Algorithms for rebalancing Bicycle Sharing Systems

Bike-sharing systems (BSSs) are emerging as a popular type of shared vehicle platform where users can rent bicycles without owning and maintaining them. In a station-based BSS, demand fluctuations cause shortages and excesses over time and result in customer dissatisfaction. This issue can be addressed by repositioning bicycles during the day. We model the dynamic rebalancing problem as a Markov Decision Process (MDP) and seek threshold policies for repositioning. The parameter values are tuned using a Deterministic Policy Gradient (DPG) algorithm. The proposed framework is tested on open data from Capital Bikeshare (CaBi) in Washington, D.C., USA.

Using real-time feedback to enhance driver safety performance

Road traffic crashes are responsible for about 1.35 million fatalities and a minimum of 20 million injuries each year, draining about 3% of the world’s GDP as per WHO. About 93% of the road fatalities occur in low to middle-income countries with India at the top among 199 countries. Undoubtedly, India is facing enormous challenges in road safety. Driver error is one of the major causes of road crashes in India. We at CiSTUP aim to significantly reduce driver errors and fundamentally transform road safety management practice in India by making it proactive. To achieve this aim, the research team at CiSTUP is working on understanding the impact of real-time feedback provided using a driver assistance system on the driving behavior of bus drivers.

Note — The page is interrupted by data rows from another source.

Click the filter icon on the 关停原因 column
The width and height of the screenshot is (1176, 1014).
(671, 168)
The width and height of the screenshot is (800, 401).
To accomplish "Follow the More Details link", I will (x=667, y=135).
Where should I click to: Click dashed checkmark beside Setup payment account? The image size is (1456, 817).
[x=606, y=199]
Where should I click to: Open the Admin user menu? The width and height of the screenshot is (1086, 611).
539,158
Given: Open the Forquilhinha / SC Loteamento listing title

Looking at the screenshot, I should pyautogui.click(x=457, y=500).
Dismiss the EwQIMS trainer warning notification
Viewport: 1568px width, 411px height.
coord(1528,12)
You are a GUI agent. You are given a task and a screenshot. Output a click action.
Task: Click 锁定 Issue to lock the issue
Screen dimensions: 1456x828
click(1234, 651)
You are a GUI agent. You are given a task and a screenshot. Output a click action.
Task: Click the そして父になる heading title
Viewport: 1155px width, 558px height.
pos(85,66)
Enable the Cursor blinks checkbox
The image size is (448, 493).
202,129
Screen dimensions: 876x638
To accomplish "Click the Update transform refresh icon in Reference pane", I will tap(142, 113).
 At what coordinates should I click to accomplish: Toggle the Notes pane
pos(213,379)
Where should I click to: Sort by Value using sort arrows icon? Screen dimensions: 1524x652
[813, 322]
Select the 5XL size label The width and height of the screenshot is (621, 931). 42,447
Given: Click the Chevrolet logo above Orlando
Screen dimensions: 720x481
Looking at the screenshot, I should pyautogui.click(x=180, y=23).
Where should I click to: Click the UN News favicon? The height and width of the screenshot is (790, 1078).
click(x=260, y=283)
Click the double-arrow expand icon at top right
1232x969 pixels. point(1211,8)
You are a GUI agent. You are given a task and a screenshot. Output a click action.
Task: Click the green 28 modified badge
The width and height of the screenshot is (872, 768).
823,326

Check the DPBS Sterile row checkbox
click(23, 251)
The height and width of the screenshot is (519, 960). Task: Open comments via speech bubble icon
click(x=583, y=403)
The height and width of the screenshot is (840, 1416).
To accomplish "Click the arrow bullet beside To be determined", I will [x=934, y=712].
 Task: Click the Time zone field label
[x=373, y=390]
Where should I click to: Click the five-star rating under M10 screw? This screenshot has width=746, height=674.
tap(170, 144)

SITIS: Safe and Secure Transport Corridors in India

The platform called the Swedish Indian Transport Innovation and Safety Partnership (SITIS) was inaugurated at the 3rd UN Road Safety Conference in Stockholm. It comprises companies such as Volvo Group, Autoliv, SAAB, Tech Mahindra, Manipal Hospitals, and Altair; research institutes such as Chalmers, RISE, VTI, IIT-TRIPP, and IISc; and authorities such as ARAI and Swedish Administration Authority. They have all committed to working together in the next five years on improving traffic safety and efficiency in India through various projects. The objectives for the first pilot project are: to identify safety characteristics of intercity coach transportation for the given corridors; to explore methods to collect, store, and analyze relevant data in a cost-efficient manner; and to examine suitable services related to efficient transport solutions, security, and safety of passengers and drivers.